There was only one side cheering in Exeter on Thursday night and that was the party to the left. Labour swept to victory winning ten of the fourteen wards available. The city’s MP Ben Bradshaw praised his party’s campaign but thought voters had sent a message to the Coalition Government.
– Ben Bradshaw MP, Labour: Exeter
They’ve both lost seats, we’ve gained three from the Liberal Democrats and two from the Conservatives and I think it’s inevitable, I think a lot of people in Exeter who voted Liberal Democrat at the last election didn’t vote for what this Government is doing
Labour’s optimism was high from the moment the first ballot boxes made their way within minutes of polls closing to the Corn Exchange in the city centre. As the votes were counted it quickly became clear this would be their night.

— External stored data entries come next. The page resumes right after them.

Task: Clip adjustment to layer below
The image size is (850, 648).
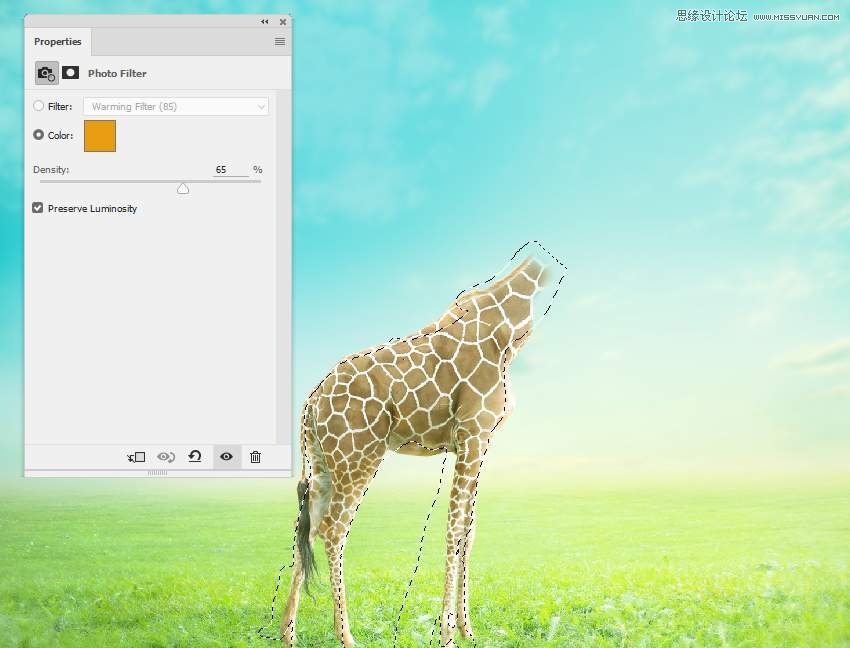Action: coord(136,457)
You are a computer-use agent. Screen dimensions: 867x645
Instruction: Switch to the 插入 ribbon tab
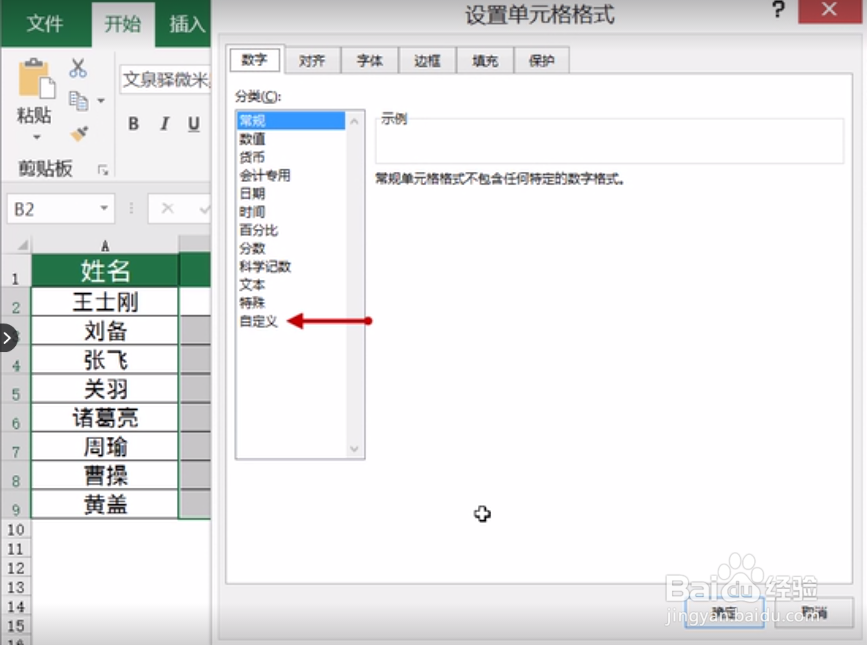(186, 24)
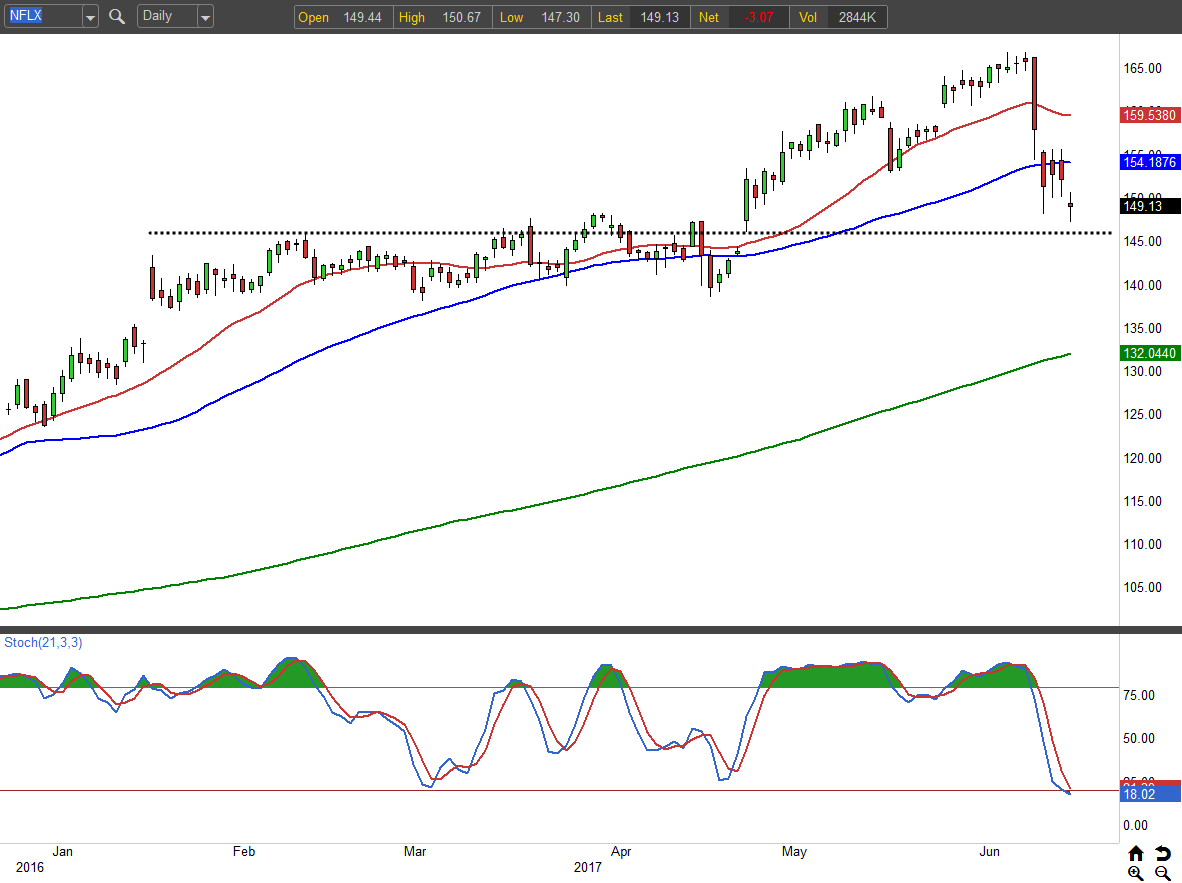
Task: Click the blue 154.1876 moving average tag
Action: pos(1151,162)
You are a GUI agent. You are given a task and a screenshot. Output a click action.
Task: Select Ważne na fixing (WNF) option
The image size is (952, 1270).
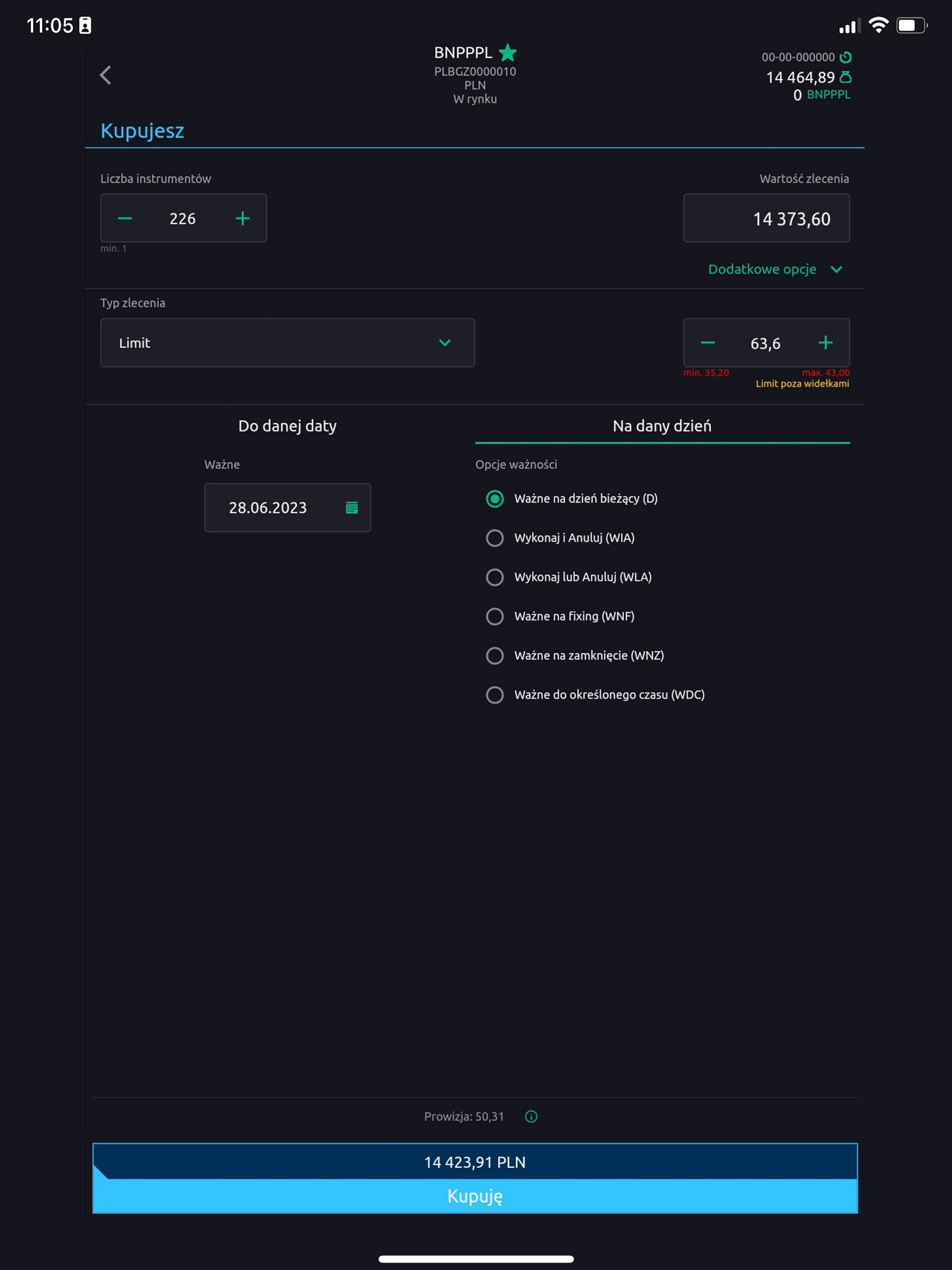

Labour won St Davids for the first time with a school teacher, who thought she was a candidate on paper, but took the victory. Lib Dem defector Rob Hanniford retained his ward having switched to Labour. Ten candidates in total wore victory smiles to give Labour twenty four councillors out of forty.
– Cllr Pete Edwards, Leader, Exeter City Council
It puts us in a full majority in the council, we can now carry out our manifesto without any hindrance etc and it is the manifesto that the people of Exeter have voted for and I think it’s just great stuff not just for us but for the city
Lib Dem leader Adrian Fullam might have wanted something stronger as his party failed to win a seat on the night and will only have five councillors in the city council.
– Cllr Adrian Fullam, Lib Dem Leader, Exeter City Council
It’s clear that there’s a disaffection at the moment with the Government and that’s reflected in a high turnout for the opposition party which is Labour at this time so that had a significant impact and made the difference in our marginal wards
Conservatives ended the night with four ward victories, a total of eleven councillors but their leader kissed goodbye hope of retaining any power. UKIP increased its share of the vote.
So in this city where so many people are employed in the public sector the Coalition partners of the Conservatives and the Liberal Democrats have suffered badly. Labour now has its own mandate to decide what should happen within Exeter.